The data
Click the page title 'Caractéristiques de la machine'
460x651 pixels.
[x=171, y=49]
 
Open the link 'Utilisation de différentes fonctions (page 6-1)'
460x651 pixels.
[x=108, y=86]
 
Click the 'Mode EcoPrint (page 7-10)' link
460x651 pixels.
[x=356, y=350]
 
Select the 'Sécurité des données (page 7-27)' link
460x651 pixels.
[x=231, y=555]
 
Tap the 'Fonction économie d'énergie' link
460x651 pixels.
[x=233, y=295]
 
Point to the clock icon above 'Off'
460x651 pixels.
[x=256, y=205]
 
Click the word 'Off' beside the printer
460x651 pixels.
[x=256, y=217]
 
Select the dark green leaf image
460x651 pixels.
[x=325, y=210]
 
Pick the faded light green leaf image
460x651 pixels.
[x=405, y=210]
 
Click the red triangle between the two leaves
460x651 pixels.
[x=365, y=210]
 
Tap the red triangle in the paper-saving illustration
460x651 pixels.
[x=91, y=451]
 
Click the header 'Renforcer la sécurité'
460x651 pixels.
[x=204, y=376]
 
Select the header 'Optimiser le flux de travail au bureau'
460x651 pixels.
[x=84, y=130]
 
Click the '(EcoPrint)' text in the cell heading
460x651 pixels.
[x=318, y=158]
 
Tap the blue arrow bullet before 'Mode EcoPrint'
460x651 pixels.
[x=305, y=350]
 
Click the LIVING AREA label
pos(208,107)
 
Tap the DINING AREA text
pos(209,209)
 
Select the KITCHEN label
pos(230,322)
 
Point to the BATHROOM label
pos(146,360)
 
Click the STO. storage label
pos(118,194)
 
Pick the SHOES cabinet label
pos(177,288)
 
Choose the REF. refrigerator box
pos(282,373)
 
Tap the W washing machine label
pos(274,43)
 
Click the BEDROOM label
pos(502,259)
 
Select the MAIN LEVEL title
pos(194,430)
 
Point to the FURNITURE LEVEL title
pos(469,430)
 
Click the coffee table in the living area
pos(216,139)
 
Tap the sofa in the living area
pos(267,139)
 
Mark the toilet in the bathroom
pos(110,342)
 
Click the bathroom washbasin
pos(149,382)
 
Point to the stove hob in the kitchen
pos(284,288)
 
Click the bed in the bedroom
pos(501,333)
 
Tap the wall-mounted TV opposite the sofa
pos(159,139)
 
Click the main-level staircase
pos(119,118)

Request
Arrange every line of the listing above as a numbered list, leaving out the blank lines.

Task solution
1. Click the page title 'Caractéristiques de la machine'
2. 460x651 pixels.
3. [x=171, y=49]
4. Open the link 'Utilisation de différentes fonctions (page 6-1)'
5. 460x651 pixels.
6. [x=108, y=86]
7. Click the 'Mode EcoPrint (page 7-10)' link
8. 460x651 pixels.
9. [x=356, y=350]
10. Select the 'Sécurité des données (page 7-27)' link
11. 460x651 pixels.
12. [x=231, y=555]
13. Tap the 'Fonction économie d'énergie' link
14. 460x651 pixels.
15. [x=233, y=295]
16. Point to the clock icon above 'Off'
17. 460x651 pixels.
18. [x=256, y=205]
19. Click the word 'Off' beside the printer
20. 460x651 pixels.
21. [x=256, y=217]
22. Select the dark green leaf image
23. 460x651 pixels.
24. [x=325, y=210]
25. Pick the faded light green leaf image
26. 460x651 pixels.
27. [x=405, y=210]
28. Click the red triangle between the two leaves
29. 460x651 pixels.
30. [x=365, y=210]
31. Tap the red triangle in the paper-saving illustration
32. 460x651 pixels.
33. [x=91, y=451]
34. Click the header 'Renforcer la sécurité'
35. 460x651 pixels.
36. [x=204, y=376]
37. Select the header 'Optimiser le flux de travail au bureau'
38. 460x651 pixels.
39. [x=84, y=130]
40. Click the '(EcoPrint)' text in the cell heading
41. 460x651 pixels.
42. [x=318, y=158]
43. Tap the blue arrow bullet before 'Mode EcoPrint'
44. 460x651 pixels.
45. [x=305, y=350]
46. Click the LIVING AREA label
47. pos(208,107)
48. Tap the DINING AREA text
49. pos(209,209)
50. Select the KITCHEN label
51. pos(230,322)
52. Point to the BATHROOM label
53. pos(146,360)
54. Click the STO. storage label
55. pos(118,194)
56. Pick the SHOES cabinet label
57. pos(177,288)
58. Choose the REF. refrigerator box
59. pos(282,373)
60. Tap the W washing machine label
61. pos(274,43)
62. Click the BEDROOM label
63. pos(502,259)
64. Select the MAIN LEVEL title
65. pos(194,430)
66. Point to the FURNITURE LEVEL title
67. pos(469,430)
68. Click the coffee table in the living area
69. pos(216,139)
70. Tap the sofa in the living area
71. pos(267,139)
72. Mark the toilet in the bathroom
73. pos(110,342)
74. Click the bathroom washbasin
75. pos(149,382)
76. Point to the stove hob in the kitchen
77. pos(284,288)
78. Click the bed in the bedroom
79. pos(501,333)
80. Tap the wall-mounted TV opposite the sofa
81. pos(159,139)
82. Click the main-level staircase
83. pos(119,118)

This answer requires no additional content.